The service will initially enable users to access information, but the building society is promising a full transactional service by the summer.
Nationwide believes that it has to provide customers with as many channels as possible through which to access banking services - as soon as possible - if it is to grab a significant market share.
Internet TV is a relatively new technology and Terry Kaye, electronic access controller at Nationwide, admitted that the building society has no idea how many people will use the service.
"It's very difficult to conduct market research into these things [new Internet channels]," said Kaye. "If it's a new technology people will say they'll use it."
Analyst group Gartner has predicted that 15 million homes in the UK will be able to access the Internet through their TVs by 2003. Kaye points out that 150,000 homes already have Internet TV access and he hopes Nationwide's early move into the field will give it a long-term market presence.
Alexander Kopriwa, senior programme director at analyst company Meta Group, said, "I think this is an excellent idea.
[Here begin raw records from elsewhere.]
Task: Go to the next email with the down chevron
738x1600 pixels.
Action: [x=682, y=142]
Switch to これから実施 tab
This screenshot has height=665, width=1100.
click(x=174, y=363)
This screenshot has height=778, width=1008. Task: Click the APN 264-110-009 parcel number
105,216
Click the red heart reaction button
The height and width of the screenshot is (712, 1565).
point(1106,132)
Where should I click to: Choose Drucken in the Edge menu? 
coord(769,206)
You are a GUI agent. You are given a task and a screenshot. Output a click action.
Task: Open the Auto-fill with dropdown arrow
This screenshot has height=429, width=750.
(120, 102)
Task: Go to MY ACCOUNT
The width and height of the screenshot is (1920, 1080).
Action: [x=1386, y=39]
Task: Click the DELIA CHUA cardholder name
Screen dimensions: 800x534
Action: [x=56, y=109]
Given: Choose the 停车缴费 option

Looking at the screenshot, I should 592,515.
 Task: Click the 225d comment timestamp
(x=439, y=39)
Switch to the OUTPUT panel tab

It shows us that the financial industry is transforming and becoming digitally oriented."
He also pointed out that the end-user experience is key to success. "It depends how it is implemented, how reliable it is, how user-friendly it is," Kopriwa said.
Nationwide has been working on the Internet TV service for the past three months. It has built technology based on Component Object Model and Extensible Markup Language (XML) that enables it to roll out the service on one particular device, then tweak and use it to develop services for other channels.
To use Nationwide's Internet TV banking service, users will already have to be signed up to Nationwide's full Internet banking service.